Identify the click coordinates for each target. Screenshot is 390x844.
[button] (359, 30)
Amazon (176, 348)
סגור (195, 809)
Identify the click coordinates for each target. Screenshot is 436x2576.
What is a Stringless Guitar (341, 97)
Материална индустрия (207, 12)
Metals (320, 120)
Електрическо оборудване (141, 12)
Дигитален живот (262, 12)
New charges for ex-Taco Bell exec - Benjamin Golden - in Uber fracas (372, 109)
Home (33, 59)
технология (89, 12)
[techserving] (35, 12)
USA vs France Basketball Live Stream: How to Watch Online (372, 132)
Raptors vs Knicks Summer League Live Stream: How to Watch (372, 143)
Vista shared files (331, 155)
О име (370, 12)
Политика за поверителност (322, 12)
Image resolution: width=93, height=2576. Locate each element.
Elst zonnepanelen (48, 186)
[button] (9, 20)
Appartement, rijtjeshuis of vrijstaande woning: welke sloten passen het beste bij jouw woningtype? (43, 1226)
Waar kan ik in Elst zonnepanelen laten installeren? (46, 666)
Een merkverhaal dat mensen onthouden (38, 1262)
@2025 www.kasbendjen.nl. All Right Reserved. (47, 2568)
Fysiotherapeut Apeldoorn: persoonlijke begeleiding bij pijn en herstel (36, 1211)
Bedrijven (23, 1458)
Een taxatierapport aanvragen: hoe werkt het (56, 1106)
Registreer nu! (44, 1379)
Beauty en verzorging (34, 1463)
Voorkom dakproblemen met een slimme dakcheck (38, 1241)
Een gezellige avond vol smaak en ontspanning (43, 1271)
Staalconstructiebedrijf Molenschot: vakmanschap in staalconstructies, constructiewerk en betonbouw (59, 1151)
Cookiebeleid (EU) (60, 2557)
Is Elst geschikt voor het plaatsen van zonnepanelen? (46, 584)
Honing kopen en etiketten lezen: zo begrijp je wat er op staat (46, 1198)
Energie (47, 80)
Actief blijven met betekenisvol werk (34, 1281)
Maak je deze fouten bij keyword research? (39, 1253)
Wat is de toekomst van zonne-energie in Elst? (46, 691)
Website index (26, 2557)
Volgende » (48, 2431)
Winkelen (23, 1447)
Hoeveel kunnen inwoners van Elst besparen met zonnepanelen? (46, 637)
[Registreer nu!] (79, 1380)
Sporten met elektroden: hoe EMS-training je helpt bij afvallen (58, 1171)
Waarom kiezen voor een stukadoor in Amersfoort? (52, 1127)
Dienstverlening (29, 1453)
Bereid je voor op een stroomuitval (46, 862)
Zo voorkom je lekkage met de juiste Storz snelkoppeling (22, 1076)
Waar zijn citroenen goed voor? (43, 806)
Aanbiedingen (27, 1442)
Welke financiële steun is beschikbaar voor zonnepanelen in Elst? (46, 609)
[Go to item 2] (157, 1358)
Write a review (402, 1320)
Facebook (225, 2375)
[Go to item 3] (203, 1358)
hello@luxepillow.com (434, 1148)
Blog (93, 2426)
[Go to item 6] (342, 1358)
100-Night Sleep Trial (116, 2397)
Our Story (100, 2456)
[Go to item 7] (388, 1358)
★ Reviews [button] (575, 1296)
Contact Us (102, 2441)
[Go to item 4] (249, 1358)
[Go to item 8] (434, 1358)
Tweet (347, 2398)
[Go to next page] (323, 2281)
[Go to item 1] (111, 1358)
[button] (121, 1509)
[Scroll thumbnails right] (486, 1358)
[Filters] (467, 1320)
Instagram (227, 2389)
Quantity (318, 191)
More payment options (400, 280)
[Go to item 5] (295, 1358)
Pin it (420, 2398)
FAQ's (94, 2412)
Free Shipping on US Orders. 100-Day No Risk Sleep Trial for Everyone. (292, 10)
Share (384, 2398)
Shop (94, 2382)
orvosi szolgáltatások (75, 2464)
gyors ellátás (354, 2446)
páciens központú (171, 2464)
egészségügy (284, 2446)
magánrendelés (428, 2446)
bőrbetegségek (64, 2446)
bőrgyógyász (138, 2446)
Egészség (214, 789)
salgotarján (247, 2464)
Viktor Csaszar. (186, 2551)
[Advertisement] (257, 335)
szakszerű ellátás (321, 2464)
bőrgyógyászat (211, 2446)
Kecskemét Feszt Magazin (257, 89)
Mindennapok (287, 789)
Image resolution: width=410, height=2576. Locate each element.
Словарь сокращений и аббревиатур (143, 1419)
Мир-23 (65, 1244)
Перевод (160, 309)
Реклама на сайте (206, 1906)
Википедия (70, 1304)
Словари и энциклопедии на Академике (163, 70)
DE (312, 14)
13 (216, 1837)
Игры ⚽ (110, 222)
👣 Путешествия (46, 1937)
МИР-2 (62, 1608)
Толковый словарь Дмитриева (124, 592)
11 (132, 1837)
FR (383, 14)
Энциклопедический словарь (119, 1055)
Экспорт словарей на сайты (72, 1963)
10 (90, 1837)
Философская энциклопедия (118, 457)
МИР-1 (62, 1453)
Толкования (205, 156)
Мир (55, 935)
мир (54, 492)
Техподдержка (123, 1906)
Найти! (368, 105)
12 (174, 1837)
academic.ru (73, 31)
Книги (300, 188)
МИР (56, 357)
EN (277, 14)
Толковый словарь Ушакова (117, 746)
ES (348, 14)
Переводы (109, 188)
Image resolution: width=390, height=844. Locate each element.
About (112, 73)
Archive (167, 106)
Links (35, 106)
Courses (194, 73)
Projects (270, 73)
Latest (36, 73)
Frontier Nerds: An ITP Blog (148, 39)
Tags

• DIRECTIONS:
Please show the lines of the material that contain the string "Stream".

• TASK OUTPUT:
USA vs France Basketball Live Stream: How to Watch Online (372, 132)
Raptors vs Knicks Summer League Live Stream: How to Watch (372, 143)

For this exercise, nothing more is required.